start Extract

[Fix][FSDP] Don't remove post backward hooks for multiple backward fix (#1079)

* tmp * test again * test again * add new test * clean up * add test file to the testlist * more comments * add changelog Co-authored-by: Min Xu <min.xu.public@gmail.com>

[Fix][FSDP] Don't remove post backward hooks for multiple backward fix (#1079)
* tmp * test again * test again * add new test * clean up * add test file to the testlist * more comments * add changelog Co-authored-by: Min Xu <min.xu.public@gmail.com>
f4fcee7e · Min Xu · GitHub · 8f8f8ef9 · f4fcee7e · f4fcee7e
Unverified Commit f4fcee7e authored Sep 24, 2022 by Min Xu Committed by GitHub Sep 24, 2022
4 changed files
--- a/CHANGELOG.md
+++ b/CHANGELOG.md
@@ -5,7 +5,12 @@ The format is based on [Keep a Changelog](https://keepachangelog.com/en/1.0.0/),
 and this project adheres to [Semantic Versioning](https://semver.org/spec/v2.0.0.html).


-## [0.4.7] - TBD
+## [0.4.11] - TBD
+
+- cleaned up some old issues and fixed a few bug in FSDP
+- removing SSD offload to simplify the FSDP code
+
+## [0.4.8]/[0.4.9]/[0.4.10]

 ### Added

@@ -48,6 +53,7 @@ and this project adheres to [Semantic Versioning](https://semver.org/spec/v2.0.0
     parameter internally.

end Extract
start Material for the task

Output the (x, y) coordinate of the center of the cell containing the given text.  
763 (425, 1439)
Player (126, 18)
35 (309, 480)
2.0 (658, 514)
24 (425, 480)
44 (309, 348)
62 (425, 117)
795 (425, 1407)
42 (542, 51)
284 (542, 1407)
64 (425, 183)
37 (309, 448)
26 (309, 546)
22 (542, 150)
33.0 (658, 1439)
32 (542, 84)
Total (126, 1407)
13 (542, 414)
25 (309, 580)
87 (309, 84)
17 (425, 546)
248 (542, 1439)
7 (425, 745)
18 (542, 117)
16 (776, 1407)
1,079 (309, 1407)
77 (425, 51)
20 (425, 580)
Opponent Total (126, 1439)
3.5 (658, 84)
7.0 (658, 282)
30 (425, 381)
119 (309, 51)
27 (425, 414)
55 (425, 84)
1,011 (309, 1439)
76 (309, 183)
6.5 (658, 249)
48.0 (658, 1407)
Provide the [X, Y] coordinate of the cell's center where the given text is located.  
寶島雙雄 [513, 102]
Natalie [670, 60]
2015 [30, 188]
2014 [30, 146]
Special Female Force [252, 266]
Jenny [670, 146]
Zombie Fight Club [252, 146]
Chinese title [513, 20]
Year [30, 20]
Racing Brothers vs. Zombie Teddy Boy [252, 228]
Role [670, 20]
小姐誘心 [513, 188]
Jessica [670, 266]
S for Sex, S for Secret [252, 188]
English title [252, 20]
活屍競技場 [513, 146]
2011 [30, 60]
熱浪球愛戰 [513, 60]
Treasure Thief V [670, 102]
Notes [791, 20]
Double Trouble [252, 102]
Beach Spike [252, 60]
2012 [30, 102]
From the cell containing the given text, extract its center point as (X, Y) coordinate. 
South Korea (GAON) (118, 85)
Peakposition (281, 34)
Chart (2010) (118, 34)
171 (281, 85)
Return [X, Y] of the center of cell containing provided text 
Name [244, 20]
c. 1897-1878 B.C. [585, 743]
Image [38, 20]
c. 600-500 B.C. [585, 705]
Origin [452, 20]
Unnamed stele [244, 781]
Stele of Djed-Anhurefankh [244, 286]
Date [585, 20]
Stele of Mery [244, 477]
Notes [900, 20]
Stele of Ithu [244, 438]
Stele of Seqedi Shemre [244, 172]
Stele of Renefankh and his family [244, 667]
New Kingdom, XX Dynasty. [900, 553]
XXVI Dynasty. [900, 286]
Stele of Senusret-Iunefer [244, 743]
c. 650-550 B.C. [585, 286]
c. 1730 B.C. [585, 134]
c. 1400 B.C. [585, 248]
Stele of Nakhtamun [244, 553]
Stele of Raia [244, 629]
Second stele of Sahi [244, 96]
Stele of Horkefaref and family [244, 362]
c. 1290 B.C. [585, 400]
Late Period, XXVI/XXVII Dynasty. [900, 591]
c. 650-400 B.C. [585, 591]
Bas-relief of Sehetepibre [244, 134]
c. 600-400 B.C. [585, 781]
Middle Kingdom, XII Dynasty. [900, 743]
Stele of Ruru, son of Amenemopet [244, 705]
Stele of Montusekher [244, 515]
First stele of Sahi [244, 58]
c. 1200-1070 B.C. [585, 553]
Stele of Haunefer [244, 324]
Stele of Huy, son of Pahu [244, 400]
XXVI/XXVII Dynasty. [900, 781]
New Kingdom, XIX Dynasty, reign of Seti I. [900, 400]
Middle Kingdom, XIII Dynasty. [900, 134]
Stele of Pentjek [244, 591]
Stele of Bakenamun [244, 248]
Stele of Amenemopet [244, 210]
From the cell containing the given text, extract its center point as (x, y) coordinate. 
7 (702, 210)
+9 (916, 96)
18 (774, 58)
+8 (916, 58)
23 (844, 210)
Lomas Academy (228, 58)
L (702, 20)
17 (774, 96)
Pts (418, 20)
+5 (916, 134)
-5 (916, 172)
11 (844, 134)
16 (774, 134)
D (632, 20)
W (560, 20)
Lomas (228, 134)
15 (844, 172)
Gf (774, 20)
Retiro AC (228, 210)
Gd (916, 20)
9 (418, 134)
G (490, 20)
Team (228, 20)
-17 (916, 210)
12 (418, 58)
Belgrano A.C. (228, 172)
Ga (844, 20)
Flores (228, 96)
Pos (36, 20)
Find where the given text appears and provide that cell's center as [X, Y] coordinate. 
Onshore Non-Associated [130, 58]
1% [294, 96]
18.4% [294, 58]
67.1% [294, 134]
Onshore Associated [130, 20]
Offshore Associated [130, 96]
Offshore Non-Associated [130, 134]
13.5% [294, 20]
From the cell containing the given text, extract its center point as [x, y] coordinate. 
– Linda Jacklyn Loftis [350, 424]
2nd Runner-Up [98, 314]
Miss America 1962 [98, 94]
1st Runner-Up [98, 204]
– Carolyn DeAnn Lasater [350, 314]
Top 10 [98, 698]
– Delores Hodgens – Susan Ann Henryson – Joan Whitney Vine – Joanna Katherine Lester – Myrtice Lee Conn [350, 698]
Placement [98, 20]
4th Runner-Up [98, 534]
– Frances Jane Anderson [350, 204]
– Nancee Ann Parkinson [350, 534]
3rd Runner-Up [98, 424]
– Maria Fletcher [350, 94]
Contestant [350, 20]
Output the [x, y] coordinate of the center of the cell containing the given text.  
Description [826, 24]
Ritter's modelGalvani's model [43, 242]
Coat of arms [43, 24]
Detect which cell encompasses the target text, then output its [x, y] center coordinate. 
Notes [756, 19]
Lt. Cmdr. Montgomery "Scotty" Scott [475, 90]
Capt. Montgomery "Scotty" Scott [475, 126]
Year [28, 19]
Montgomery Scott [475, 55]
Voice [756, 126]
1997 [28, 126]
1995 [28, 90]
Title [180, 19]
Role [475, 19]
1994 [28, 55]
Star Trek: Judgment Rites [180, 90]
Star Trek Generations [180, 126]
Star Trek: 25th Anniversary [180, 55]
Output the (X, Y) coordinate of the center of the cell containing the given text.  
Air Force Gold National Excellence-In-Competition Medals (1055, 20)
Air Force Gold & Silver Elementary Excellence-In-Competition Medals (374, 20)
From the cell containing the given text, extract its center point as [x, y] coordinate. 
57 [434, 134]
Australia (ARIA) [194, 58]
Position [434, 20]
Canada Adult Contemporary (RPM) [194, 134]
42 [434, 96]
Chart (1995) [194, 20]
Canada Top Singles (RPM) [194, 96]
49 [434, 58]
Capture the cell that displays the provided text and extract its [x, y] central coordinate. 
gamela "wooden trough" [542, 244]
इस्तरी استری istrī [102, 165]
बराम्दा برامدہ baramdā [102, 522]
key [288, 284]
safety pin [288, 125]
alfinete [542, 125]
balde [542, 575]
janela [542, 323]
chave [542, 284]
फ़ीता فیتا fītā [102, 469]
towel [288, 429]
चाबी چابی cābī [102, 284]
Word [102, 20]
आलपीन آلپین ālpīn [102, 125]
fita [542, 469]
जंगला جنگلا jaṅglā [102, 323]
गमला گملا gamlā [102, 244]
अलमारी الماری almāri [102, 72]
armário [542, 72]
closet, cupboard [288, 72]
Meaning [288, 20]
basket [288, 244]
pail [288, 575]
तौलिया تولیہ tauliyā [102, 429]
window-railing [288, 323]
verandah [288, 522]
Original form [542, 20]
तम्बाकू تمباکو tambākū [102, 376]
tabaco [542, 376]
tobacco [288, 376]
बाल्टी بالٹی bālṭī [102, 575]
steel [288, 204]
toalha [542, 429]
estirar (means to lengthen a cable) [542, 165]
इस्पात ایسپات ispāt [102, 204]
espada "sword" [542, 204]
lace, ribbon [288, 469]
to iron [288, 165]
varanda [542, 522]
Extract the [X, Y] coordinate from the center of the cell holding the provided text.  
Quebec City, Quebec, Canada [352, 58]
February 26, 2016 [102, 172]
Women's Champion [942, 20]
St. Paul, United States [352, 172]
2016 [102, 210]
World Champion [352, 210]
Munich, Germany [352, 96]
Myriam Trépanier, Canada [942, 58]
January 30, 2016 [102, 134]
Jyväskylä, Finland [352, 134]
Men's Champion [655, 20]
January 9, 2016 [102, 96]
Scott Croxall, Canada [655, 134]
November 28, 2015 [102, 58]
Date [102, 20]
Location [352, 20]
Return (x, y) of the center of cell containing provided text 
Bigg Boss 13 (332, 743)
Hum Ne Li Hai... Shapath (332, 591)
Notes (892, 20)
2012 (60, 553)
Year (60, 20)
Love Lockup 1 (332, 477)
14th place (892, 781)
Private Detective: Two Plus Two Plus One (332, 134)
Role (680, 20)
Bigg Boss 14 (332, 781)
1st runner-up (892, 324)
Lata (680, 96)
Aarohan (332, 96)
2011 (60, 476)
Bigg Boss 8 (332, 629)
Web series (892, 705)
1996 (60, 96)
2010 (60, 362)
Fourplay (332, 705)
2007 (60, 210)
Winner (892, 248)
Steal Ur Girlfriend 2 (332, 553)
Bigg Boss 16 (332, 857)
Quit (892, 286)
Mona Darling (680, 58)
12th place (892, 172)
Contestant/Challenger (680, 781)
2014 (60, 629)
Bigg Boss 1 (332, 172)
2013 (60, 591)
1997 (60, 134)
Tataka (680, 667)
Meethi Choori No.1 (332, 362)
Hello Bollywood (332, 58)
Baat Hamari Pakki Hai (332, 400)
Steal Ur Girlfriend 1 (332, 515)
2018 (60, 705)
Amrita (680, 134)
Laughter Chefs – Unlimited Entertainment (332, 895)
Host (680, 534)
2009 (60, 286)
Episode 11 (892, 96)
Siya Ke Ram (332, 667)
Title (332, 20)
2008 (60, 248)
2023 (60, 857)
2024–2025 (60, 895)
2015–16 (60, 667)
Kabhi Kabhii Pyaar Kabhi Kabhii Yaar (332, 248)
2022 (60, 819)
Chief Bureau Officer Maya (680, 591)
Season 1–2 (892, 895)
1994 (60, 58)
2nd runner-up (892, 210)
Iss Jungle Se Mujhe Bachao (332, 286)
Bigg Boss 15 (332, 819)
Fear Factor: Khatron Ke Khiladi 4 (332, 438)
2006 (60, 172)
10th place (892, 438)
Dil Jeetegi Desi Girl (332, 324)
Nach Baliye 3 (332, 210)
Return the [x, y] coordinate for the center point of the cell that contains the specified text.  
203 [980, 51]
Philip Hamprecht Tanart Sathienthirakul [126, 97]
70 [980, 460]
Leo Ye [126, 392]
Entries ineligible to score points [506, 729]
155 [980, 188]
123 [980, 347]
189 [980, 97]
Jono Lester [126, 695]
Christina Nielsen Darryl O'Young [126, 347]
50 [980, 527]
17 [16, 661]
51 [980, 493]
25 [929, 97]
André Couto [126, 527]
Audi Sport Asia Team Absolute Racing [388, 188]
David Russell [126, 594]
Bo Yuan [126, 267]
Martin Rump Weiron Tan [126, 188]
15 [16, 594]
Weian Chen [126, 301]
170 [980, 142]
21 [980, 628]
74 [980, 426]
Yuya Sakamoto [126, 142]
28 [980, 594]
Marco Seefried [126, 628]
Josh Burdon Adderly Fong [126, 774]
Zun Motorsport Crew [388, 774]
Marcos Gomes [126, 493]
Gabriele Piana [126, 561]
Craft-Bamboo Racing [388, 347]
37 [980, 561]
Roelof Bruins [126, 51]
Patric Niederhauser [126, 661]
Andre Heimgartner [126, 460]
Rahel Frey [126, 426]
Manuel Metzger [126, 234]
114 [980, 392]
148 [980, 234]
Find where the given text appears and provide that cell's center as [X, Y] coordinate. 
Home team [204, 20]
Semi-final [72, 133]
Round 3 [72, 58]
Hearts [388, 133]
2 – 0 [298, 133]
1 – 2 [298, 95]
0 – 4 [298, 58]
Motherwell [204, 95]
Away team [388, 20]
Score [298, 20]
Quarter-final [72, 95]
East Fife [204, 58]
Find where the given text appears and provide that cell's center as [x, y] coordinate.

end Material for the task

## Objectives:
1) In the FSDP commit page, what version heading replaces "[0.4.7] - TBD" in CHANGELOG.md?
2) Put the stretch of the source records from their start through the line containing "Natalie [670, 60]" into a Markdown table with the columns Row and Line, numbering each row and skipping blank lines.

## In response:
1) [0.4.11] - TBD

2)
| Row | Line |
|---|---|
| 1 | Output the (x, y) coordinate of the center of the cell containing the given text.   |
| 2 | 763 (425, 1439) |
| 3 | Player (126, 18) |
| 4 | 35 (309, 480) |
| 5 | 2.0 (658, 514) |
| 6 | 24 (425, 480) |
| 7 | 44 (309, 348) |
| 8 | 62 (425, 117) |
| 9 | 795 (425, 1407) |
| 10 | 42 (542, 51) |
| 11 | 284 (542, 1407) |
| 12 | 64 (425, 183) |
| 13 | 37 (309, 448) |
| 14 | 26 (309, 546) |
| 15 | 22 (542, 150) |
| 16 | 33.0 (658, 1439) |
| 17 | 32 (542, 84) |
| 18 | Total (126, 1407) |
| 19 | 13 (542, 414) |
| 20 | 25 (309, 580) |
| 21 | 87 (309, 84) |
| 22 | 17 (425, 546) |
| 23 | 248 (542, 1439) |
| 24 | 7 (425, 745) |
| 25 | 18 (542, 117) |
| 26 | 16 (776, 1407) |
| 27 | 1,079 (309, 1407) |
| 28 | 77 (425, 51) |
| 29 | 20 (425, 580) |
| 30 | Opponent Total (126, 1439) |
| 31 | 3.5 (658, 84) |
| 32 | 7.0 (658, 282) |
| 33 | 30 (425, 381) |
| 34 | 119 (309, 51) |
| 35 | 27 (425, 414) |
| 36 | 55 (425, 84) |
| 37 | 1,011 (309, 1439) |
| 38 | 76 (309, 183) |
| 39 | 6.5 (658, 249) |
| 40 | 48.0 (658, 1407) |
| 41 | Provide the [X, Y] coordinate of the cell's center where the given text is located.   |
| 42 | 寶島雙雄 [513, 102] |
| 43 | Natalie [670, 60] |